Ajeng tidak jadi bangkit dari duduknya. "Kenapa, memangnya? Kok kayaknya kamu toh yang lagi khawatir banget?"

"Yaah, kan dia perempuan sendiri, Tante. Masih muda. Satu-satunya pegawai full time yang ada di toko enam hari dalam seminggu. Terus juga dia kerja sama laki-laki yang sudah beristri, tapi istri-istrinya sibuk kerja semua."

"Oh." Ajeng terkekeh. "Kayaknya kamu nggak lagi ngomongin Om Sakti, ya?"

Seketika Matt mengangkat wajah. Perlahan sekali, dia mengangguk.

"Kamu khawatir, papamu bakal kecantol? Ada cem-ceman di toko, iya?" tebak Ajeng, tepat sasaran.

Lagi-lagi Matt mengangguk.

Ajeng pun menghela napas. Sekilas wanita itu memperhatikan sekitar, memastikan obrolan mereka aman. Setelah yakin ruangan ini hanya berisi mereka berdua, wanita itu pun melanjutkan.

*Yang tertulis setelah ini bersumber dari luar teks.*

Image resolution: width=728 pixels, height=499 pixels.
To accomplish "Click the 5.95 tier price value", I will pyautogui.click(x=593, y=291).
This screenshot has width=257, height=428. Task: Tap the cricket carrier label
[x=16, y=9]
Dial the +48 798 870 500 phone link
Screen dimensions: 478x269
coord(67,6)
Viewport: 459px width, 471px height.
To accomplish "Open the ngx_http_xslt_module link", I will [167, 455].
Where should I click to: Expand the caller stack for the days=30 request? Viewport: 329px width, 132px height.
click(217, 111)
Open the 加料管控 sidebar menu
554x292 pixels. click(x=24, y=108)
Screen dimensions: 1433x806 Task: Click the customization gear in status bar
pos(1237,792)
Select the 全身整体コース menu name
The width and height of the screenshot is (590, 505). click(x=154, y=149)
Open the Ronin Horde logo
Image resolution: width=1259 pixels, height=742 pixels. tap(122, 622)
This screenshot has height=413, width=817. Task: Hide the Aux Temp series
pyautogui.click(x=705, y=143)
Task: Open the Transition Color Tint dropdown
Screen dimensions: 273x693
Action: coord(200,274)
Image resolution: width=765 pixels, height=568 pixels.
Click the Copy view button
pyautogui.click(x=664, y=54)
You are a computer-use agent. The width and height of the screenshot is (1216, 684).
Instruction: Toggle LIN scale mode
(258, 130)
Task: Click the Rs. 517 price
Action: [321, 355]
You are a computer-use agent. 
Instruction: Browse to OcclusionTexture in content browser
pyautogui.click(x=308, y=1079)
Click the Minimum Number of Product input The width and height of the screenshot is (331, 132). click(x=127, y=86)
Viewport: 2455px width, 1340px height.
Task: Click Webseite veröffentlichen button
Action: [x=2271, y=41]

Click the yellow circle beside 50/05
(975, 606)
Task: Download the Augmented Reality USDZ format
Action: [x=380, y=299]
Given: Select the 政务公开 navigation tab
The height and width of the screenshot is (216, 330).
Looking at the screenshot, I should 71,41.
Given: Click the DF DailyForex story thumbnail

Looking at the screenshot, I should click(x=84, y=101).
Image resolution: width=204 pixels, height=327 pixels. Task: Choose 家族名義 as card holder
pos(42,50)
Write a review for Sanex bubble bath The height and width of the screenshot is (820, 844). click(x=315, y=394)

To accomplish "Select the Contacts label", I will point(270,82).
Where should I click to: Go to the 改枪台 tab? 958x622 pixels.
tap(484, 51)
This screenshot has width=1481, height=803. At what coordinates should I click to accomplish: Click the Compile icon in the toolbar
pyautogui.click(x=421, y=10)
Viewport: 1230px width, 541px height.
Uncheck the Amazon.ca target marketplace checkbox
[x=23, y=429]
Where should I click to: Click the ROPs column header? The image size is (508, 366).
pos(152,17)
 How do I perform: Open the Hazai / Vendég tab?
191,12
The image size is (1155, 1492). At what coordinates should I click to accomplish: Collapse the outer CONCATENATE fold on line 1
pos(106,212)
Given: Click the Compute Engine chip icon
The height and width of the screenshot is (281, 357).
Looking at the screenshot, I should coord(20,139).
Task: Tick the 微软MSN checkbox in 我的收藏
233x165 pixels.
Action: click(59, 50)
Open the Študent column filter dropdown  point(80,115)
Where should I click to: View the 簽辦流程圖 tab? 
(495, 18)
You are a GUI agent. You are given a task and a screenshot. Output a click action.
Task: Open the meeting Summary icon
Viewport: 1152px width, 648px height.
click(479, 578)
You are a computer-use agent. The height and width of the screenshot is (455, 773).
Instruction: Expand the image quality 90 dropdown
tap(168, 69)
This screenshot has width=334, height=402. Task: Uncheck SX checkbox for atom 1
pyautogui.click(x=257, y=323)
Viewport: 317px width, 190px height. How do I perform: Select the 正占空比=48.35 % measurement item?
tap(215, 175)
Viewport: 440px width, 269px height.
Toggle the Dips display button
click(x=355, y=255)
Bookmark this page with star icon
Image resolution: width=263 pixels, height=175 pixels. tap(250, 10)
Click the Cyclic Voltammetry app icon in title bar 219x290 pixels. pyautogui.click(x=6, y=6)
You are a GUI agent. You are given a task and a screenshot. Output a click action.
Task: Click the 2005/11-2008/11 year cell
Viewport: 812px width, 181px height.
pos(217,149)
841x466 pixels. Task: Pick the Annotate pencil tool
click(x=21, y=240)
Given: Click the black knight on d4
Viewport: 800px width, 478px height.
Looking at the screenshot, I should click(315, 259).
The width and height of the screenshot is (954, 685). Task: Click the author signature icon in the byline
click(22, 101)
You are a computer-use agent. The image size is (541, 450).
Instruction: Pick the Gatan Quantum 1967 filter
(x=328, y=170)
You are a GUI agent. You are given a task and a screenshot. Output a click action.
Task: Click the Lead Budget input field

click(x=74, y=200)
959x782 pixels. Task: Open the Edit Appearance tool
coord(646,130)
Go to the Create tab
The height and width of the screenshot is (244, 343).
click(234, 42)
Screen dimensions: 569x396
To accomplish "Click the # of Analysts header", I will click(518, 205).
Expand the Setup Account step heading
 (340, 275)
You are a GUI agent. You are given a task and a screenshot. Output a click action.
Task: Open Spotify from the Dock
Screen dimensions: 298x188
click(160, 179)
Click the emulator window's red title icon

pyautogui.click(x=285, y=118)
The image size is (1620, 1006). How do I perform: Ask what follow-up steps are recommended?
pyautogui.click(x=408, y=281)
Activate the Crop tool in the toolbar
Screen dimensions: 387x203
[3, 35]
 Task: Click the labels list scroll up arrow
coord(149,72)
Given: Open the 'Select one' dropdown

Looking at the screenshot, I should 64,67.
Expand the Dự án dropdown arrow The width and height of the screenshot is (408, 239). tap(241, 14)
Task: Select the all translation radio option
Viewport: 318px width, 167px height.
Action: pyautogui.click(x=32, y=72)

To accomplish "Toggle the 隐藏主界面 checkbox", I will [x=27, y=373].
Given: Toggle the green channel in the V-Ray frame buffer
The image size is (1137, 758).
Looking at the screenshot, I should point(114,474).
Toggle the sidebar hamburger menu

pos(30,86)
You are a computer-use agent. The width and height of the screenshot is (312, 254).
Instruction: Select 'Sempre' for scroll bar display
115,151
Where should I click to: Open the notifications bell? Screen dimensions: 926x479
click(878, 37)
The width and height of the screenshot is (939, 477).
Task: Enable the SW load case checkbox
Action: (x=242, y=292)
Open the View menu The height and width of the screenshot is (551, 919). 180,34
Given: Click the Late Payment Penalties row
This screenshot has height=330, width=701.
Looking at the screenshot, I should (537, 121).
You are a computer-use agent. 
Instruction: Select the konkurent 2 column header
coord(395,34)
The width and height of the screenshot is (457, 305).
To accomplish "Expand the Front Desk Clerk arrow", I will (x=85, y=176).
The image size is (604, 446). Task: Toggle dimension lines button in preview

"Matt, dengar ya. Selingkuh itu nggak semata-mata karena sihir aja, tapi ada juga reaksi kimiawi manusia. The magic of attraction, cinta yang bikin klepek-klepek. Bisa juga karena watak, nggak tahan ngerasa bosan, ditambah sense of commitment yang miris—nggak menghargai komitmen dengan pasangannya."

Mendengar itu, Matt tersenyum tipis. "Tante nggak membantu."

"Hahaha, kamu ini." Tawa Ajeng lepas. "Tante cuma mau ngasih tau kalau kadang manusia bisa lebih jahat dari setan," lanjutnya.

Seketika Matt terdiam. Apa teman mamanya ini tahu sesuatu?

"Kamu nggak perlu khawatir, Matt. Permasalahan seperti ini bukan porsi kamu, nggak perlu kamu khawatirkan. Kamu sebagai anak harusnya lebih fokus sekolah, belajar. Apa lagi tahun ini kamu kelas tiga."

Matt membuka mulut, lalu menutupnya lagi. Cowok itu tidak jadi mengatakan bahwa bukan saran itu yang dia butuhkan untuk sekarang ini.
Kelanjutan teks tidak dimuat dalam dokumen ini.